A cold snap gripping Europe has killed more than 30 people in recent days, left thousands of travellers stranded in snow-covered Turkey and brought fresh misery for migrants and the homeless.
The double-digit sub-zero temperatures hit Poland particularly hard, with the mercury plummeting below -20° Celsius (-4° Fahrenheit) in some regions.
Sunday was the country’s worst 24 hours so far for cold-related deaths.
“Yesterday, 10 people died of cold,” Poland’s centre for national security (RCB) said yesterday in a statement, adding to the same number of fatalities over the preceding two days combined.
The number of hypothermia victims has reached 65 since November 1, the centre added, and local authorities issued smog alerts across Poland amid a deep freeze yesterday.
Greece and Italy have also seen fierce cold weather over the past week and in both countries several migrants died of hypothermia.
In Italy’s central and southern regions, schools and factories were forced to close to close as local elections were delayed.
Heavy snowfall and icy conditions caused several towns and cities in the Molise and Puglia regions to postpone local elections as officials urged residents to stay home.
In the central Abruzzo region, a number of factories, including those of the Sevel and Honda carmakers, were closed, while school pupils were forced to stay home in several districts in the southern Calabria, Molise and Puglia.
“We’re calling this phenomenon a thermal anomaly, because temperatures in many central and southern locations are between 10° to 12° C below average,” meteorologist Serena Giacomin from Epson Meteo.it weather service told DPA.
“For Puglia, we’re calling this an exceptional event,” she added.
Italian media reported that eight people have died since Friday due to the sub-zero temperatures, although the Italian government said there had been no deaths confirmed as a result of the cold weather.
More snow is expected in the next 12-18 hours in Abruzzo, along with gale force northerly winds and high waves in the southern regions of Basilicata, Calabria, Campania, Molise, Puglia, and Sicily, according to the Italian Air Force weather service.
The cold front is expected to last until mid-week, according to Meteo.it weather service.
Heavy snowfall in Turkey’s main city Istanbul paralysed traffic for a third straight day while the Bosphorus Strait, one of the world’s busiest shipping bottlenecks, was shut due to poor visibility.
Ferry services between the European and Asian sides of the city were scrapped and schools across the city closed.
Flagship carrier Turkish Airlines said 314 flights were cancelled yesterday, with chief executive Bilal Eksi telling angry passengers that snow had caused a lack of take-off and landing slots at Ataturk airport.
Some international flights were expected to resume after 6pm (1500 GMT), but all domestic flights to and from the airport had been scrapped.
On a normal day, it can handle more than 1,500 landings and take-offs.

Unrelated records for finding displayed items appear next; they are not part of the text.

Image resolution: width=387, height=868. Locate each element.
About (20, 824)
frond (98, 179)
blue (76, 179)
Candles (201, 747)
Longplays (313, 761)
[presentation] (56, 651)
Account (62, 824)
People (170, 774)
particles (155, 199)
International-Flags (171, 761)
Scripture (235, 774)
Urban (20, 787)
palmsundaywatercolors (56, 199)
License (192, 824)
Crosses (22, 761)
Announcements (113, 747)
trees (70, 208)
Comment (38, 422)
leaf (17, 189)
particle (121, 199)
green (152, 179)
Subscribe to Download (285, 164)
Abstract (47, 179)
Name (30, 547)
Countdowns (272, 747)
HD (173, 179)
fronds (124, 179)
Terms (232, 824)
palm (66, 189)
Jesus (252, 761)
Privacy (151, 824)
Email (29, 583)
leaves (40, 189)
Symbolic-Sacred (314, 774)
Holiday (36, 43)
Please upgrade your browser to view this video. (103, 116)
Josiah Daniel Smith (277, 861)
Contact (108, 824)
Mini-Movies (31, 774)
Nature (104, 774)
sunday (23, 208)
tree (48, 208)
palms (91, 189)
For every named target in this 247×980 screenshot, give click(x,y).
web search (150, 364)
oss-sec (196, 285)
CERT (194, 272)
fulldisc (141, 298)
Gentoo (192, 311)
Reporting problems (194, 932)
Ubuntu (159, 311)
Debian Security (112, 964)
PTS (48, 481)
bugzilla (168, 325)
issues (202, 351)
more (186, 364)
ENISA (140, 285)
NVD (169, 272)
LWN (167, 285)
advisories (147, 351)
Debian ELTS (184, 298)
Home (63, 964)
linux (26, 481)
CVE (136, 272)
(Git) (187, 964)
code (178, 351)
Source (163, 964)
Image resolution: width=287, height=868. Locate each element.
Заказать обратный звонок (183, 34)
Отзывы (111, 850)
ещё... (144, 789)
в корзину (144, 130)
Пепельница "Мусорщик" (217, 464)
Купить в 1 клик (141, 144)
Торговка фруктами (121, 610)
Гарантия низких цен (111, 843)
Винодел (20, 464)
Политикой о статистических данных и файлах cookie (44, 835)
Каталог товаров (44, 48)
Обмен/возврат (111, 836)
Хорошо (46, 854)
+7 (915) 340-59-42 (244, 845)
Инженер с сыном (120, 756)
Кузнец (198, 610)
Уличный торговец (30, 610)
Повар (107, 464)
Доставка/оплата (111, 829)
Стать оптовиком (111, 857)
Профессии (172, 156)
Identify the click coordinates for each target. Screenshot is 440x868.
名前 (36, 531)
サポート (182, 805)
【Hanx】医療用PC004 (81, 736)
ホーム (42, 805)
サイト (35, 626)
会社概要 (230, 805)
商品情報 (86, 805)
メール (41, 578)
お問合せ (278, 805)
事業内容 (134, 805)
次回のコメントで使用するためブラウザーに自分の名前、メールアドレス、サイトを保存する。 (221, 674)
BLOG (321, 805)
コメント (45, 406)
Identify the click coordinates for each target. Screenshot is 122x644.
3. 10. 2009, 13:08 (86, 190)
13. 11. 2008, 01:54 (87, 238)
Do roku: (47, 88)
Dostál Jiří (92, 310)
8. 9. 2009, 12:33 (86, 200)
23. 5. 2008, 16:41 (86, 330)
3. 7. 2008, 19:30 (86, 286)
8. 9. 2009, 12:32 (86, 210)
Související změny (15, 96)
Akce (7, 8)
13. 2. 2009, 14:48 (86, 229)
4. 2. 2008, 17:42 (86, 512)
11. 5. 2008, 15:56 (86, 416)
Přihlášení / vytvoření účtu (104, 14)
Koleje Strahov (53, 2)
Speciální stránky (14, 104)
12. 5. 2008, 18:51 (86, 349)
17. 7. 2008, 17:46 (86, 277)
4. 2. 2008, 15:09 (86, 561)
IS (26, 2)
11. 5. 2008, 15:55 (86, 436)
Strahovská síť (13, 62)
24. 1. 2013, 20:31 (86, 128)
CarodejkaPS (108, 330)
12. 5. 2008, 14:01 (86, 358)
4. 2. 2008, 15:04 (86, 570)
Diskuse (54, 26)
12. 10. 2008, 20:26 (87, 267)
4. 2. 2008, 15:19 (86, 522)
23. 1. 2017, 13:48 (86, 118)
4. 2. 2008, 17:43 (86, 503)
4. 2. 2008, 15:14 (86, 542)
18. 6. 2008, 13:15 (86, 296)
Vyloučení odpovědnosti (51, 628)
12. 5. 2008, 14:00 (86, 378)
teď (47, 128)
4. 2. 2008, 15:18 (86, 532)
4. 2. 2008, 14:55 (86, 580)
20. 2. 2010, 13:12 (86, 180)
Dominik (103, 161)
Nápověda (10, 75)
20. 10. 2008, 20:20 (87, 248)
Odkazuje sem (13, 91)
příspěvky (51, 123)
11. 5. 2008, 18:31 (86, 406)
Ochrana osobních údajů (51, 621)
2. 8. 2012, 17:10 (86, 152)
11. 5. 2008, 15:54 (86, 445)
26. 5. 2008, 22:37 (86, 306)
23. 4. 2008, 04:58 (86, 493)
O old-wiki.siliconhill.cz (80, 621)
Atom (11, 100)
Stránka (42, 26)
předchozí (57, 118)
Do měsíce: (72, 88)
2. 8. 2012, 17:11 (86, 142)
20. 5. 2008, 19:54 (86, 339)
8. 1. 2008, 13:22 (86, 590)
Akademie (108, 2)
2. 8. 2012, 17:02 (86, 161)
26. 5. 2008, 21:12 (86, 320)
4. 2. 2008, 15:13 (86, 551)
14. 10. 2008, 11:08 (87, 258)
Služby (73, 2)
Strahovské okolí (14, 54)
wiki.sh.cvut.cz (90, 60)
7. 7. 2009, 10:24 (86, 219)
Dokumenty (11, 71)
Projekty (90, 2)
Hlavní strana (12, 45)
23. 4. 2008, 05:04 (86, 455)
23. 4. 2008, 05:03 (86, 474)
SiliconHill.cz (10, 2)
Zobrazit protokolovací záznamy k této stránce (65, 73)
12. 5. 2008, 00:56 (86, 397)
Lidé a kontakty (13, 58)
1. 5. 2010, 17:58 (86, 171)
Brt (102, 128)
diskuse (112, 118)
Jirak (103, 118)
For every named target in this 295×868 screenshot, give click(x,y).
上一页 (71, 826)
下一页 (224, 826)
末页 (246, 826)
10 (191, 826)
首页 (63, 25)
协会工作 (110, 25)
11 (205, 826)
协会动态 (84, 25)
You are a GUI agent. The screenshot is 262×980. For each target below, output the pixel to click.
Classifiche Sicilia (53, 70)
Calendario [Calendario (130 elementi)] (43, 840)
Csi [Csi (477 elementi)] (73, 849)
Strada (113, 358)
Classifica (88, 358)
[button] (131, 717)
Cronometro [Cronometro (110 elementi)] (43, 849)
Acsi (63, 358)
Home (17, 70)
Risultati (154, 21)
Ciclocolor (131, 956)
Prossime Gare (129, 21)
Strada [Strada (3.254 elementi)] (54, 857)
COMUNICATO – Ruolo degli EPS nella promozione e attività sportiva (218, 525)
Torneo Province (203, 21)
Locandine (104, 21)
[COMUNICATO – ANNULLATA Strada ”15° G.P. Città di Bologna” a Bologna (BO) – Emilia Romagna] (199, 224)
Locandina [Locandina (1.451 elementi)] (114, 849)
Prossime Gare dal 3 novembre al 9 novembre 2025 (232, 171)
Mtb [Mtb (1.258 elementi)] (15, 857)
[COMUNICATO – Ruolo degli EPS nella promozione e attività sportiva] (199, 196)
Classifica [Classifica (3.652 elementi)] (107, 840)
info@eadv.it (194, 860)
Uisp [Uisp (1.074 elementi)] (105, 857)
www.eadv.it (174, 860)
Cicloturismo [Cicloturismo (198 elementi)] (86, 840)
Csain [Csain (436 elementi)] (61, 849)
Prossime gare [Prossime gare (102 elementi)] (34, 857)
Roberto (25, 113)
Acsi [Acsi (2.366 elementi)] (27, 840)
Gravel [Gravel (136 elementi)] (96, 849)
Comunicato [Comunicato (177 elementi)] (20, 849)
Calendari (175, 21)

Eksi earlier said over 600 flights were cancelled on Sunday and more than 10,000 travellers unable to reach Istanbul had been put up in hotels worldwide.
In the Czech Republic, six people died during the weekend, very probably of hypothermia, four of them freezing to death in Prague, media reports said.
A 68-year-old homeless man was found frozen to death in the Macedonian capital Skopje while in Serbia, the southeastern town of Sjenica saw the mercury plunge to -33° C.
Traffic on the Danube and Sava rivers was halted in Serbia.
Scores of migrants in the capital Belgrade took shelter in a warehouse near the railway station, spurning shelters provided by the government for fear they would be deported back to their countries.
“It’s very difficult, especially at night,” said Niamat, a 13-year-old Afghan.
The temperature overnight was -15° Celsius.
“I have been waiting here for three months and I do not know when I will be able to continue my journey,” said the young migrant, who is travelling alone.
Ismail, aged 16, added: “Nobody is helping us, it’s very cold and I’m worried how we will endure this.”
Schools were closed across cities in central Siberia yesterday but classes resumed in Moscow where the temperature rose by seven degrees to -20° C.
The Russian capital recorded its coldest Orthodox Christmas Night for 120 years at the weekend, according to media reports.
Two people died of hypothermia in Moscow between December 31 and January 9, Russian news agencies reported.
Greece, with more than 60,000 mainly Syrian refugees on its territory, has moved many migrants to prefabricated houses and heated tents.
At the Moria refugee camp on the island of Lesbos, more than 2,500 people are living in tents, without hot water or heating, including women, children and the handicapped, said Apostolos Veizis from the charity Doctors Without Borders.
He said there were more than 300 people in a similar situation on the island of Samos.